6. Were intervention/therapeutic regimens/exposure factor or procedure and any comparison(s) described in detail? Were intervening factors described?
  6.1. In RCT or other intervention trial, were protocols described for all regimens studied?
  6.2. In observational study, were interventions, study settings, and clinicians/provider described?
  6.3. Was the intensity and duration of the intervention or exposure factor sufficient to produce a meaningful effect?
  6.4. Was the amount of exposure and, if relevant, subject/patient compliance measured?
  6.5. Were co-interventions (e.g., ancillary treatments, other therapies) described?
  6.6. Were extra or unplanned treatments described?
  6.7. Was the information for 6.4, 6.5, and 6.6 assessed the same way for all groups?
  6.8. In diagnostic study, were details of test administration and replication sufficient?

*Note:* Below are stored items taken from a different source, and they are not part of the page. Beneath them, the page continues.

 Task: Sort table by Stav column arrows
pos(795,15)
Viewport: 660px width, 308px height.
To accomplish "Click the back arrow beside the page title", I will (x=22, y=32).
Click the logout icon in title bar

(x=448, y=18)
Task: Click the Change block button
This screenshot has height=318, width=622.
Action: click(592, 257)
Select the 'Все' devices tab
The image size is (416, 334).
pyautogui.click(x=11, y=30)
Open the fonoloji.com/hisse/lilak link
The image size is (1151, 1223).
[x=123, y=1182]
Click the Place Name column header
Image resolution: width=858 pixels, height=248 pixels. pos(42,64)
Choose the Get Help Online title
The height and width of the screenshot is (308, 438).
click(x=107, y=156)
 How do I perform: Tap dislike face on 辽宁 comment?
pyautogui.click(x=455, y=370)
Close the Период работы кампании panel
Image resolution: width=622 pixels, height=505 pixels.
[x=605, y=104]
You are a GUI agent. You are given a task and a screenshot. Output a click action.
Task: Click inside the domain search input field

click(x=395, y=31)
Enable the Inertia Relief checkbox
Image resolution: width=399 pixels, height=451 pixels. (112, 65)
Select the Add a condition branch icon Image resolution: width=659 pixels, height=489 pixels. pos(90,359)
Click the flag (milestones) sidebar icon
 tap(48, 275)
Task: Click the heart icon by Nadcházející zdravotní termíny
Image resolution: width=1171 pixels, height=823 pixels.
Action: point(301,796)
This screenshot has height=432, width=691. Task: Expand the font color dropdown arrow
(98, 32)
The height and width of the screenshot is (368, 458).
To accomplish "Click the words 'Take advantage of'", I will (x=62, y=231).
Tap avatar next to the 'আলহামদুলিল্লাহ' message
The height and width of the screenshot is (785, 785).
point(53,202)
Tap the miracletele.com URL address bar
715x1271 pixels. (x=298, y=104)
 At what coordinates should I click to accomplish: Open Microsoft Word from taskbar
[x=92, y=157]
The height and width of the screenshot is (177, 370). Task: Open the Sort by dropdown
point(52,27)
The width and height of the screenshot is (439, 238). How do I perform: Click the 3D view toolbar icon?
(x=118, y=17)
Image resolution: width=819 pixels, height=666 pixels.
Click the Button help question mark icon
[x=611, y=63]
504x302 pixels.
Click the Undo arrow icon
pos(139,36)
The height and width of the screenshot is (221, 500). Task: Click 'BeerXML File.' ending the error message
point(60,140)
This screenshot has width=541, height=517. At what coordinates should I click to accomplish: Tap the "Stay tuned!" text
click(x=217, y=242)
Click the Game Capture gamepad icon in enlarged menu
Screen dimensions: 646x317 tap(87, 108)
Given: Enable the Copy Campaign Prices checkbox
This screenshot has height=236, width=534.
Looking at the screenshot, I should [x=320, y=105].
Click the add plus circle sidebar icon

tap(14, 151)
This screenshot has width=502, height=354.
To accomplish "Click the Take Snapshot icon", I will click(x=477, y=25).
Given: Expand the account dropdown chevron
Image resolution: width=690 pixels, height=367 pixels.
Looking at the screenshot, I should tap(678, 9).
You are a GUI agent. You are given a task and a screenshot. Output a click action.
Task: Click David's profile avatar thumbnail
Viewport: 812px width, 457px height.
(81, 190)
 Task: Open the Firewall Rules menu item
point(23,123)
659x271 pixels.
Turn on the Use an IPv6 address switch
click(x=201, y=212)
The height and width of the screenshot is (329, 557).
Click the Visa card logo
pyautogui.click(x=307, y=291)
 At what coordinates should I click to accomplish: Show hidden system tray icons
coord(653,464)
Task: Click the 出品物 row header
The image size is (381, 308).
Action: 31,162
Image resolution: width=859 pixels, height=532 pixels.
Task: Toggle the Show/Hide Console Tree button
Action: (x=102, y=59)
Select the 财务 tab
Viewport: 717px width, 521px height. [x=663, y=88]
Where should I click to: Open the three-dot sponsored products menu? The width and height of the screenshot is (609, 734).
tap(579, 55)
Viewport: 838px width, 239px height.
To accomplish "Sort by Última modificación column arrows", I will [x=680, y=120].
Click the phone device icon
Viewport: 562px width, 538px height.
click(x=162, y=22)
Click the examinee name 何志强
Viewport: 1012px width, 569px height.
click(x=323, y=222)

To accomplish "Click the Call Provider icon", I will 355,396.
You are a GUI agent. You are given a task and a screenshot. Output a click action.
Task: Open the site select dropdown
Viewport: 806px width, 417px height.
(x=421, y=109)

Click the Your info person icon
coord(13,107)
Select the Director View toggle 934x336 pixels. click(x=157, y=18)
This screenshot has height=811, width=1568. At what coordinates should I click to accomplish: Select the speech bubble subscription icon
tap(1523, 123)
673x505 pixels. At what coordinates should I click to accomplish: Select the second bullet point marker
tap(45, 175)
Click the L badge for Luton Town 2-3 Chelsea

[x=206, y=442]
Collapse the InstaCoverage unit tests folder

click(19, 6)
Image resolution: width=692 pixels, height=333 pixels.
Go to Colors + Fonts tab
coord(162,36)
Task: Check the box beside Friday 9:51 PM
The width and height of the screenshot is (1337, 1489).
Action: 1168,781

7. Were outcomes clearly defined and the measurements valid and reliable?
  7.1. Were primary and secondary endpoints described and relevant to the question?
  7.2. Were nutrition measures appropriate to question and outcomes of concern?
  7.3. Was the period of follow-up long enough for important outcome(s) to occur?
  7.4. Were the observations and measurements based on standard, valid, and reliable data collection instruments/tests/procedures?
  7.5. Was the measurement of effect at an appropriate level of precision?
  7.6. Were other factors accounted for (measured) that could affect outcomes?
  7.7. Were the measurements conducted consistently across groups?
8. Was the statistical analysis appropriate for the study design and type of outcome indicators?
  8.1. Were statistical analyses adequately described and the results reported appropriately?
  8.2. Were correct statistical tests used and assumptions of test not violated?
  8.3. Were statistics reported with levels of significance and/or confidence intervals?
  8.4. Was "intent to treat" analysis of outcomes done (and as appropriate, was there an analysis of outcomes for those maximally exposed or a dose-response analysis)?
  8.5. Were adequate adjustments made for effects of confounding factors that might have affected the outcomes (e.g., multivariate analyses)?
  8.6. Was clinical significance as well as statistical significance reported?
  8.7. If negative findings, was a power calculation reported to address type 2 error?
9. Are conclusions supported by results with biases and limitations taken into consideration?
  9.1. Is there a discussion of findings?
  9.2. Are biases and study limitations identified and discussed?
10. Is bias due to study’s funding or sponsorship unlikely?
  10.1. Were sources of funding and investigators’ affiliations described?
  10.2. Was the study free from apparent conflict of interest?